The performance was good, and the cost reduction and efficiency were effective. In 2023, the company achieved operating income of 13.05 billion yuan, an increase of 19.7% over the previous year; net profit to mother was 1.34 billion yuan, an increase of 22.8% over the previous year.

The main reasons why the company's current net profit growth rate was greater than revenue: 1) comprehensive gross margin increased slightly by 0.08 percentage points to 15.94% compared to the same period of the previous year; 2) Effective cost management and management expenses decreased 0.7 percentage points to 3.0% compared to the same period last year.

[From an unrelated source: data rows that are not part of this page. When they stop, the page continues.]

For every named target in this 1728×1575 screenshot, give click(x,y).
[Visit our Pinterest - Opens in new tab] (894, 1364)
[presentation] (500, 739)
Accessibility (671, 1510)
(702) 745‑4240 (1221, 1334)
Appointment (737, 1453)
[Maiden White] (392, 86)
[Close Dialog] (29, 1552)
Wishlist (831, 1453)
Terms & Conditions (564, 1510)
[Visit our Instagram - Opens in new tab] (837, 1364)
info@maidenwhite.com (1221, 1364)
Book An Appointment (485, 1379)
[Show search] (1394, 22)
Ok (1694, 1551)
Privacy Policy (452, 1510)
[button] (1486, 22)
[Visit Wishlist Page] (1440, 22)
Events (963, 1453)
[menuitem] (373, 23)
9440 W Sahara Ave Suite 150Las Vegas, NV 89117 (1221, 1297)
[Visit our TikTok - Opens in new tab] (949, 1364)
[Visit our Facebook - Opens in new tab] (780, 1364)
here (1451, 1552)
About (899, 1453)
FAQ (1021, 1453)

The gross margin of basic property management increased steadily, and the amount of new contracts signed increased year-on-year. In 2023, the company achieved a management area of 400 million square meters, an increase of 25.4% over the previous year; the amount of new contracts signed was 7.02 billion yuan, an increase of 57.0% over the previous year; and the gross margin of basic property management increased 1.6 percentage points to 15.0%.

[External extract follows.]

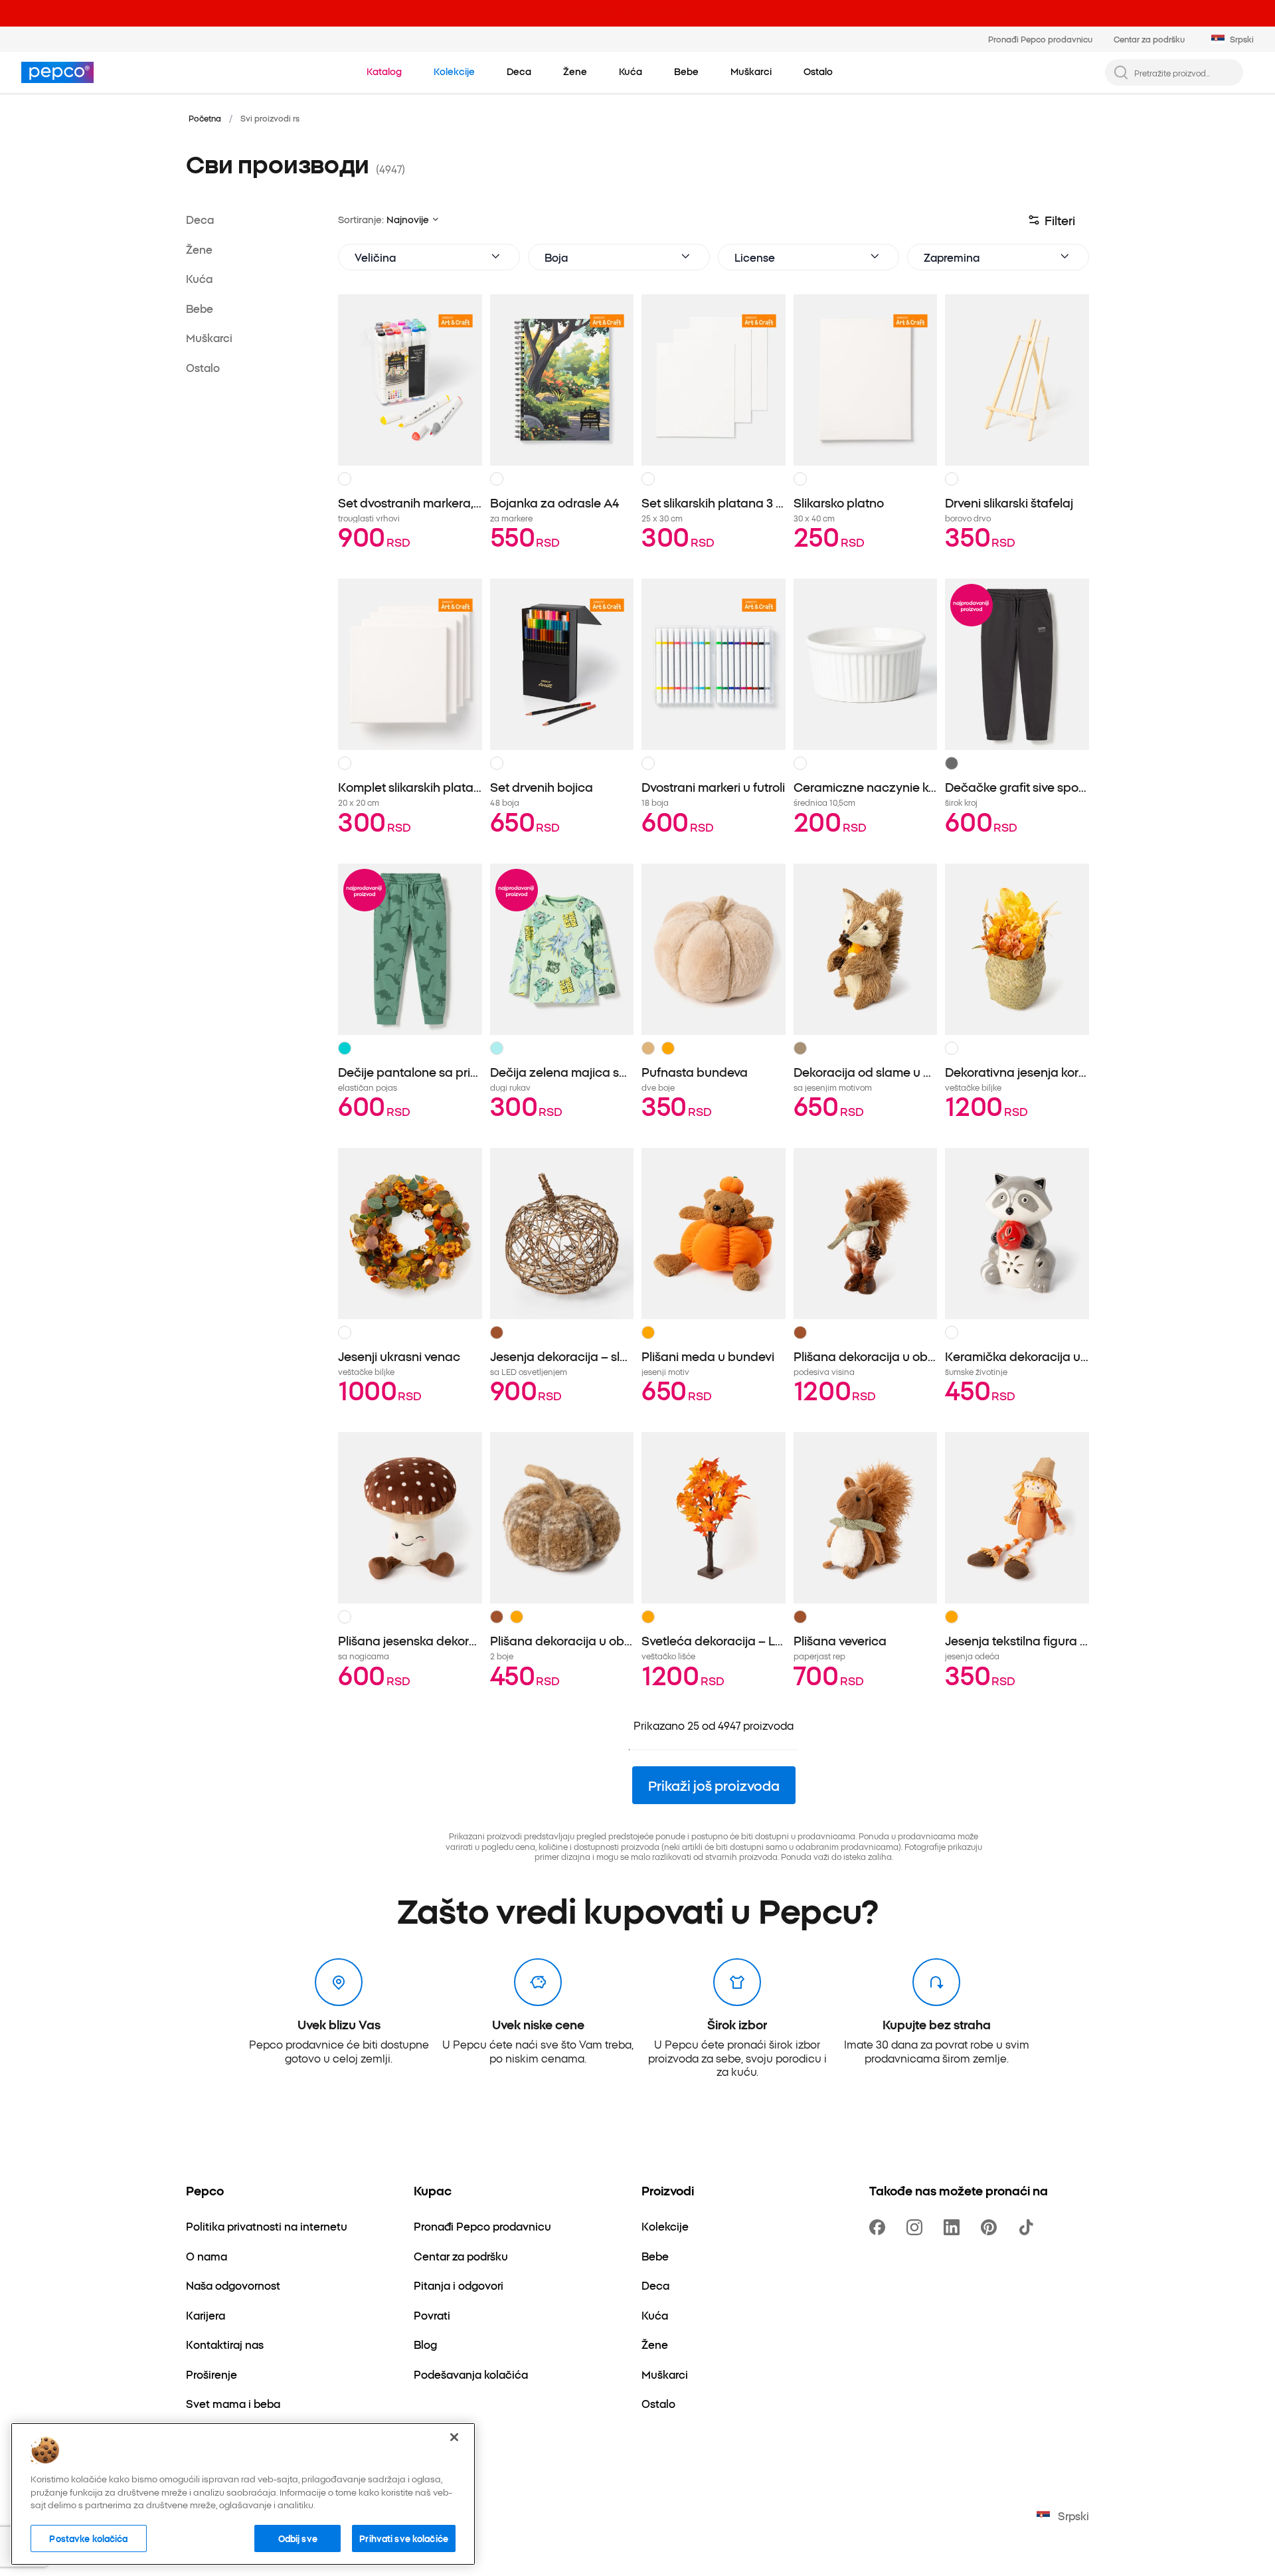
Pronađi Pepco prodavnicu (1040, 39)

Outreach from related parties and third parties accounted for 59.5%/40.5% respectively, and the area managed by third parties increased 54.7% year-on-year to 160 million square meters. In terms of marginal changes, related parties and third parties accounted for 29.4%/70.6% of the new 81.2 million square meters of management area. The company actively expanded and continued to work towards the 1:1 strategic goal of internal growth and expansion within the management area.

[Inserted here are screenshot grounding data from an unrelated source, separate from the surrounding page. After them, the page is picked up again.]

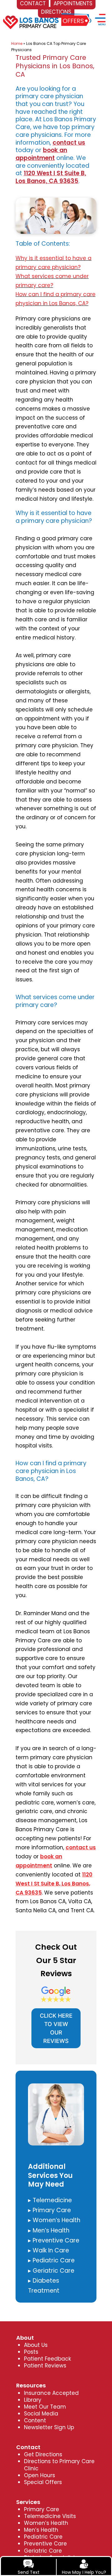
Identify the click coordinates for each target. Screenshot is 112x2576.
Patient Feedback (47, 2358)
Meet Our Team (45, 2406)
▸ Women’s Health (54, 2220)
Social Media (41, 2413)
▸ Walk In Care (48, 2250)
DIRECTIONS (56, 12)
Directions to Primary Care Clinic (59, 2465)
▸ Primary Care (49, 2210)
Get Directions (43, 2454)
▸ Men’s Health (48, 2230)
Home (16, 43)
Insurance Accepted (51, 2393)
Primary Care (41, 2509)
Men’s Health (41, 2530)
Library (32, 2400)
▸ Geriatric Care (51, 2270)
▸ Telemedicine (50, 2200)
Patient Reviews (45, 2365)
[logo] (31, 17)
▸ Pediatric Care (51, 2260)
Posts (31, 2352)
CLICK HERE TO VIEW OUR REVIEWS (56, 2028)
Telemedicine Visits (50, 2516)
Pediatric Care (43, 2536)
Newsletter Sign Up (49, 2427)
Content (35, 2420)
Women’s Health (46, 2523)
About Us (36, 2345)
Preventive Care (45, 2543)
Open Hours (39, 2475)
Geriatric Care (43, 2550)
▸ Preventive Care (53, 2240)
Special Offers (43, 2482)
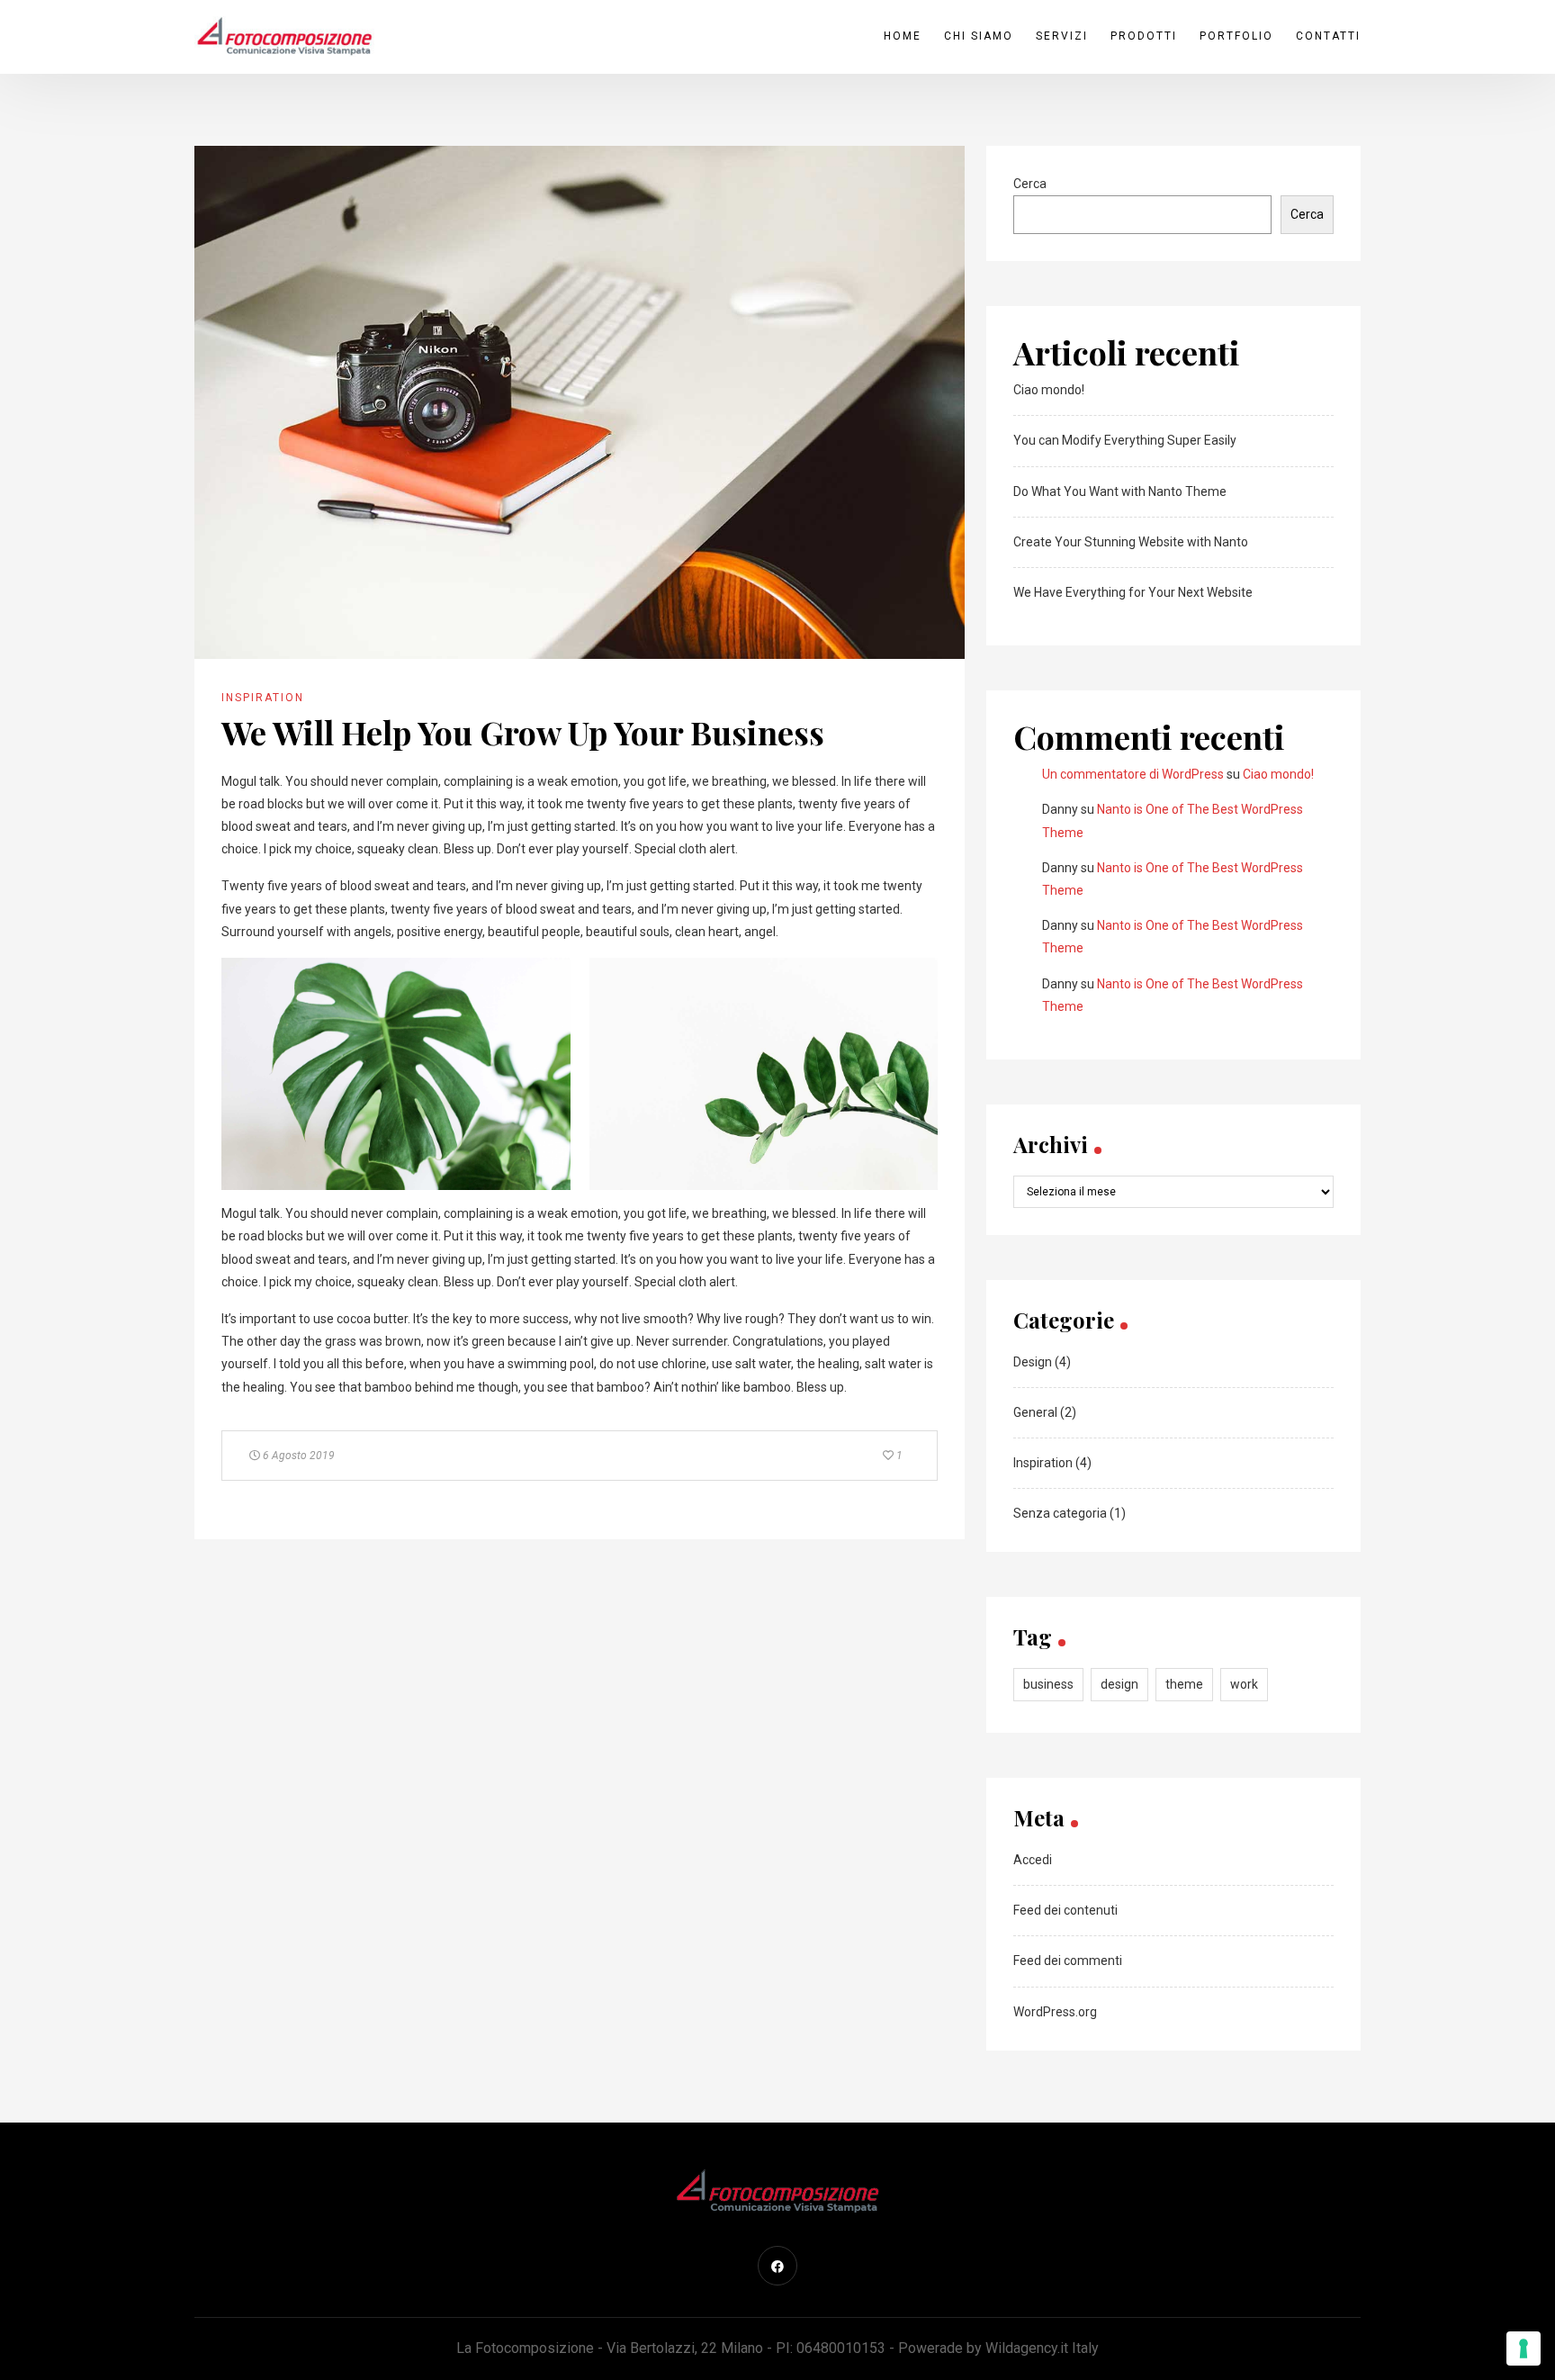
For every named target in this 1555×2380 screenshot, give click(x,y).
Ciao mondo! (1048, 390)
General (1035, 1412)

The growth rate of value-added services for owners reached 71%, and profitability was under slight pressure. In 2023, the company's value-added services revenue was HK$3.44 billion, up 33.7% year on year. The revenue share increased 2.8 percentage points to 26.3%, and gross margin decreased 4.9 percentage points to 18.0%. Among them, household/non-household value-added service revenue was 12.9/2.14 billion yuan, up 70.9%/18.3% year on year, gross profit margin 26.1%/13.1%, a decrease of 3.3/12.3 percentage points, and gross profit of 3.4/2.8 billion yuan.

The profit forecast was lowered and the buying rating was maintained. We forecast the company's EPS for 2024-2026 to be 0.50/0.59/0.69 yuan, respectively (the original forecast was 0.57/0.72 yuan for 2024-2025).

Considering that the company is in the first tier of property enterprises, it is expected to maintain a high level of growth in the future, giving the company an average PE valuation level of 14X in 2024, corresponding to a target price of HK$7.49 (the original target price was HK$13.53). Maintain a buy rating.

Risk analysis

1. Business development and value-added services fall short of expectations. Affected by the multiple effects of the epidemic, economic downturn, real estate market downturn, and increased market competition, uncertainty about the company's business expansion and community value-added services has increased, and there is a risk that development will fall short of expectations. Judging from the sensitivity analysis, if the optimistic forecast is that the market space growth rate of the property management industry remains at 10%, the company's revenue growth rate will exceed expectations by about 24.5%. Considering the scale effect of the property management business, the net profit growth rate is expected to reach more than 30%; assuming a neutral industry growth rate of 5%, the expected revenue and profit growth rates are 19.6% and 21.4%, respectively. Under the assumption that the growth rate of the pessimistic industry is -5%, the expected revenue and profit growth rates are 8.8% and 6.1%, respectively.

2. Risk of declining profitability. Competition in the property management market is becoming more intense, which may affect the scale of the company's market expansion and the profit margin level of the project, and gross margin may be under pressure. At the same time, labor costs are rising rigidly, and the dynamic property fee increase mechanism is slowly being formed, and the company's single market profitability is facing downside risks.

3. Increased risk of bad debts. The increase in the company's accounts receivable accounts is affected by the downturn in the real estate industry. The support of related housing enterprises for the company may weaken, lengthening the collection cycle of accounts receivable.

The translation is provided by third-party software.